##### Material shown #####

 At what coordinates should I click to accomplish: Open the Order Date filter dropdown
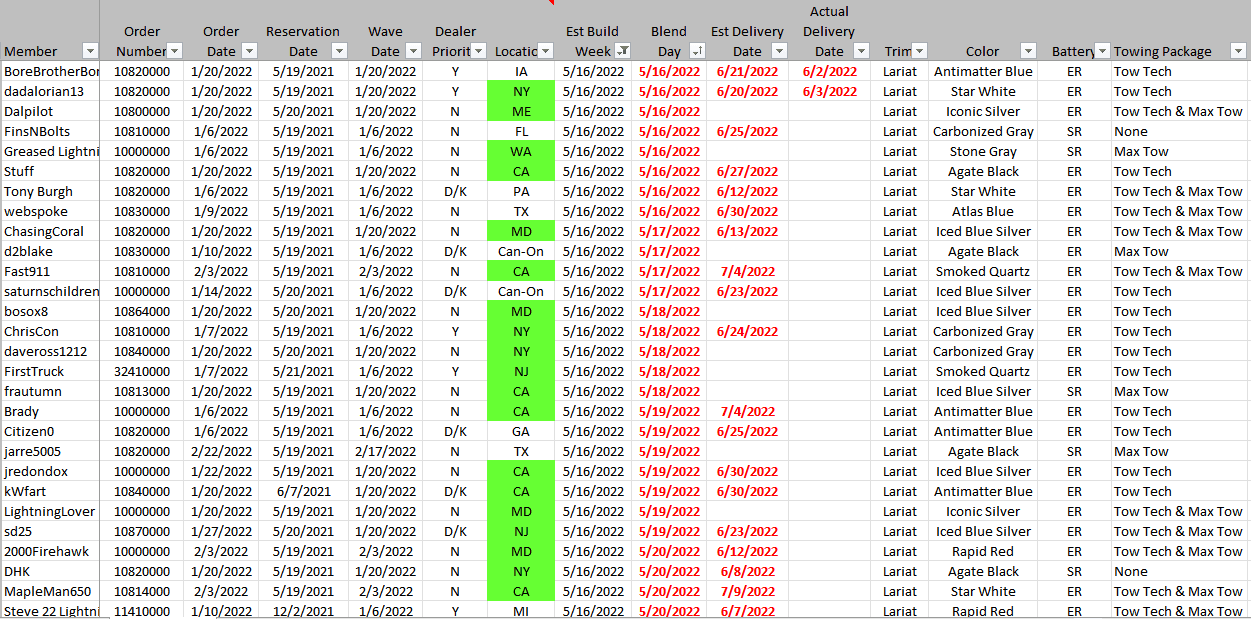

#####
##### Material shown #####

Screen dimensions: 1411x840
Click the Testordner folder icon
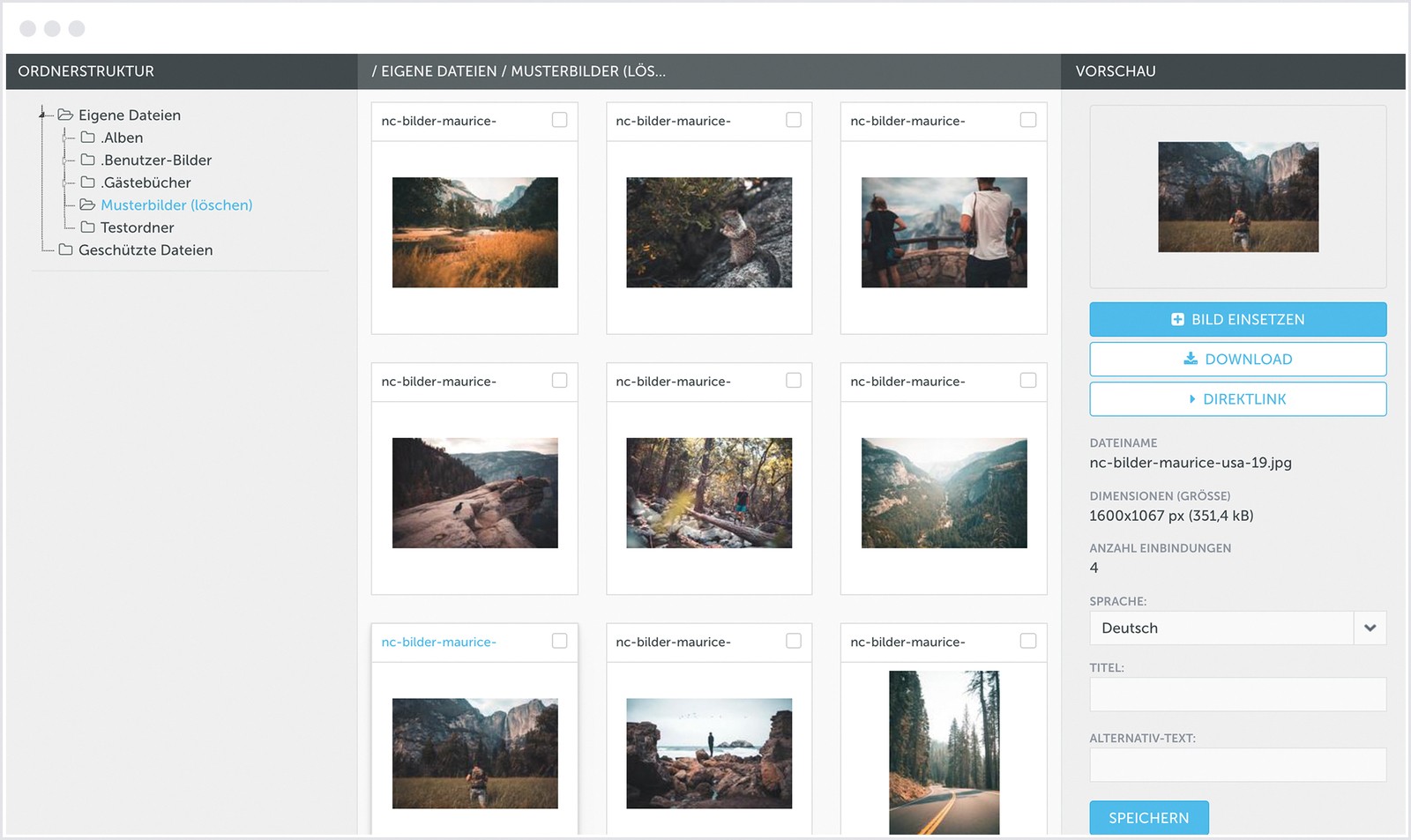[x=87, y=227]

#####
##### Material shown #####

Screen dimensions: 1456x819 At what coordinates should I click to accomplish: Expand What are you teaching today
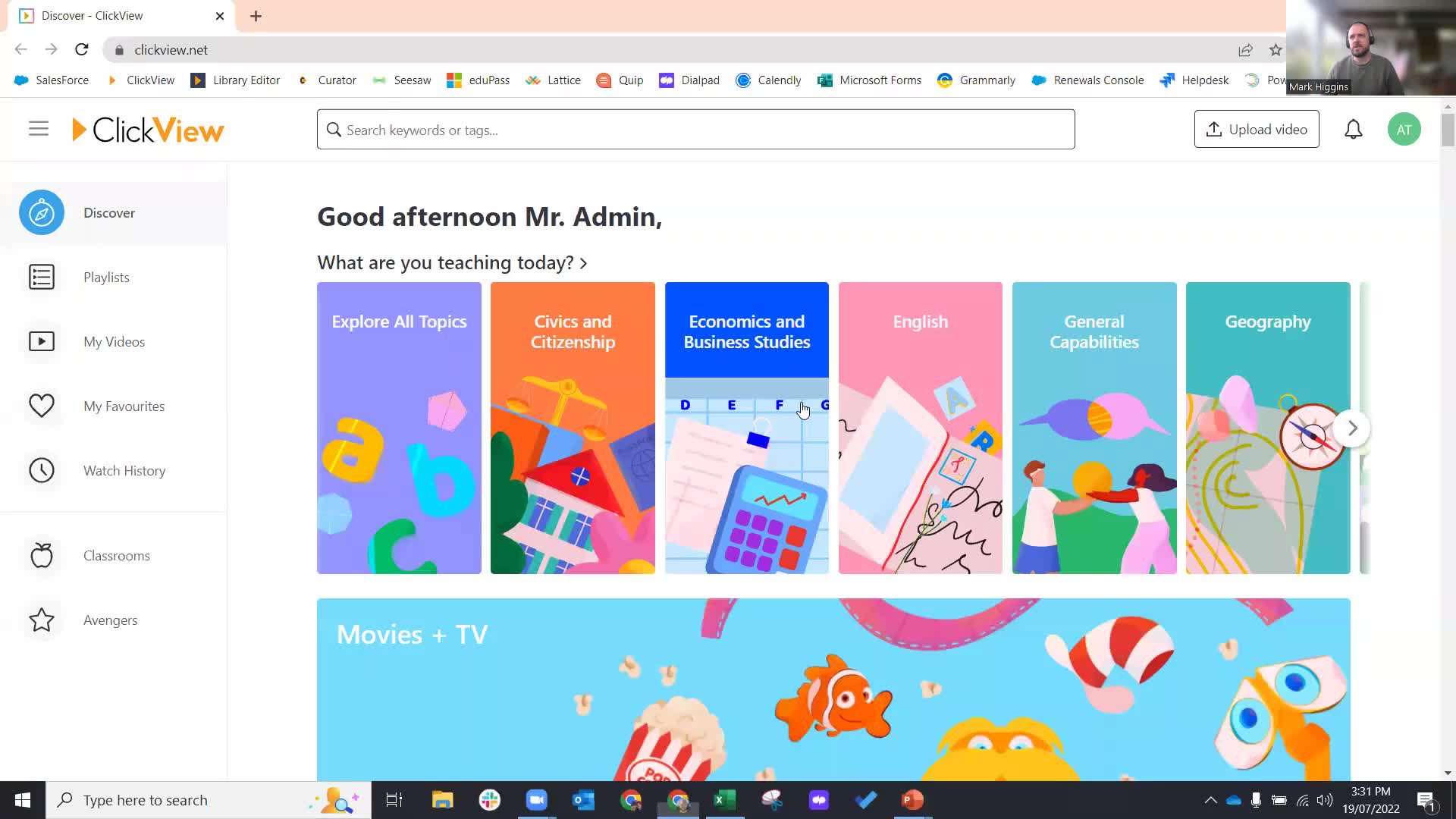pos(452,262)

#####

### Task to complete
Copy out everything from the line containing "Screen dimensions: 1411x840" down to the line containing "[x=87, y=227]", including both of those lines. Leave the pictures out of your copy.

### Task answer
Screen dimensions: 1411x840
Click the Testordner folder icon
[x=87, y=227]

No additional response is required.